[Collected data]

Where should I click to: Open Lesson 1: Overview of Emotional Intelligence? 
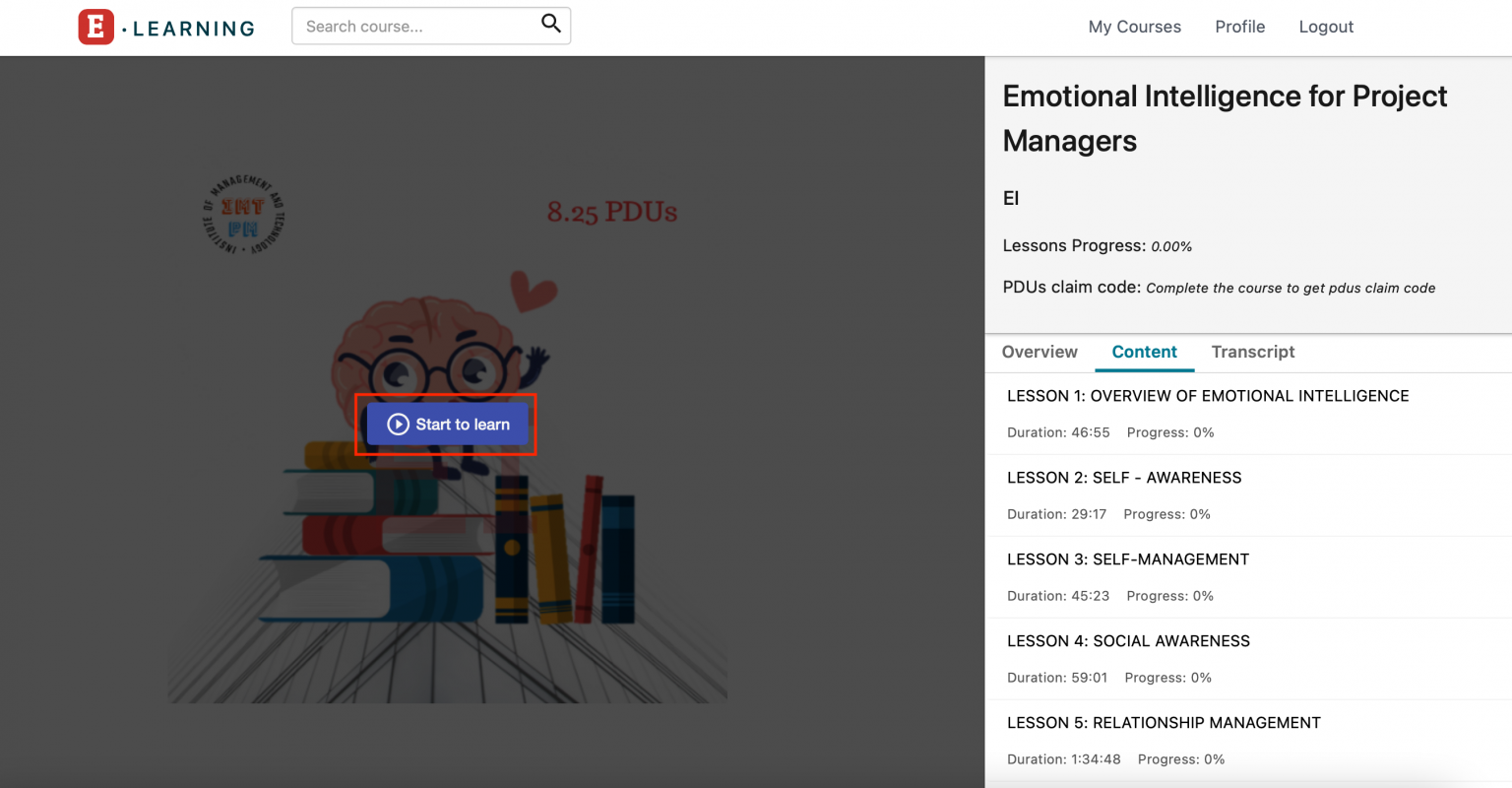pyautogui.click(x=1208, y=396)
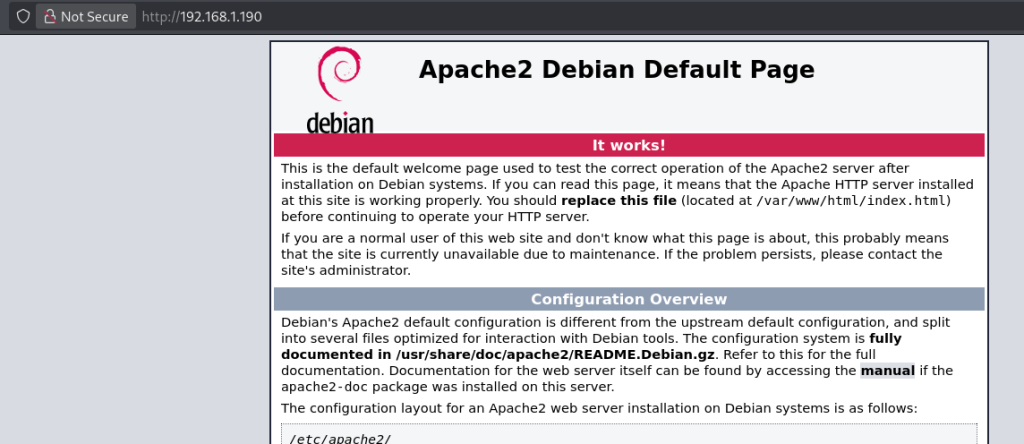This screenshot has height=444, width=1024.
Task: Click the Configuration Overview section header
Action: (629, 299)

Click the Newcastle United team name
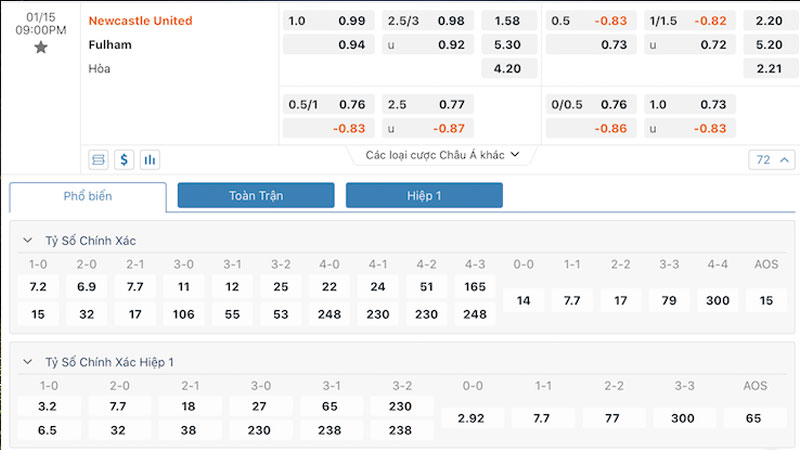pyautogui.click(x=141, y=21)
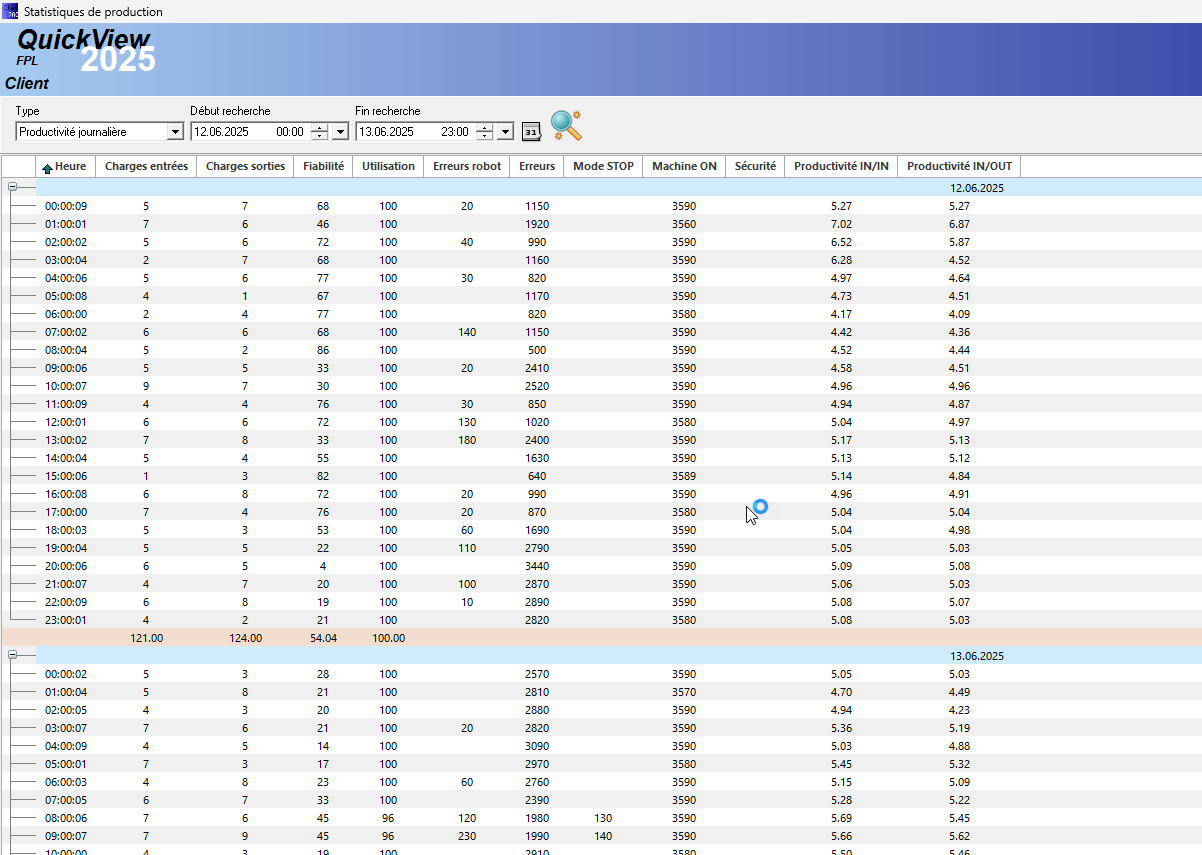
Task: Sort by Fiabilité column header
Action: point(323,166)
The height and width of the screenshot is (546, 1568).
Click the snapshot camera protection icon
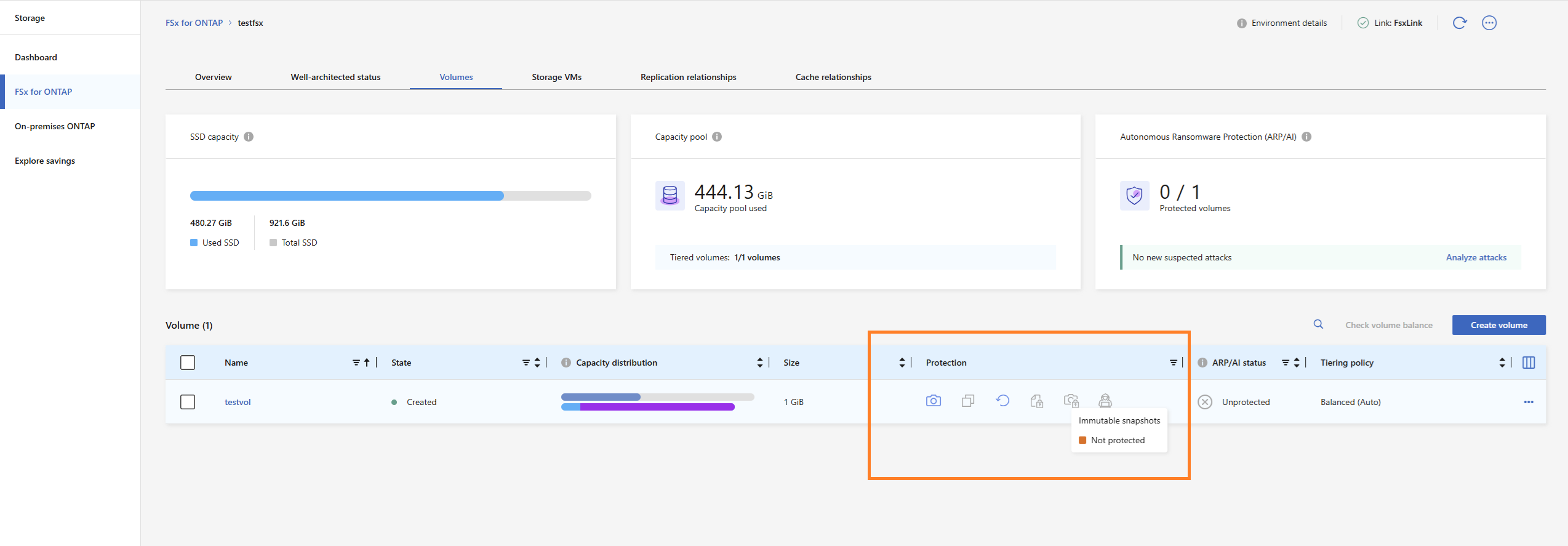[x=933, y=401]
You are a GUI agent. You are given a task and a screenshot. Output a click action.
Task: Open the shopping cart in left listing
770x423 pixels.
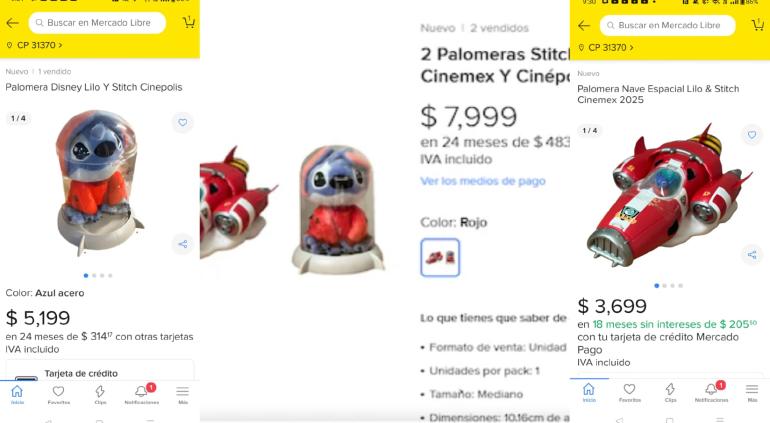[189, 22]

[EXERCISE AIM] Without carrying over any pictures, retype the records above exactly.

[WRITTEN SOLUTION]
Where should I click to: Open Lesson 1: Overview of Emotional Intelligence? 
pyautogui.click(x=1208, y=396)
This screenshot has height=444, width=1024.
Task: Click the Configuration Overview section header
Action: (629, 299)

Click the Newcastle United team name
pyautogui.click(x=141, y=21)
Task: Sort by Fiabilité column header
Action: point(323,166)
The height and width of the screenshot is (546, 1568).
Click the snapshot camera protection icon
[x=933, y=401]
You are a GUI agent. You are given a task and a screenshot. Output a click action.
Task: Open the shopping cart in left listing
770x423 pixels.
[189, 22]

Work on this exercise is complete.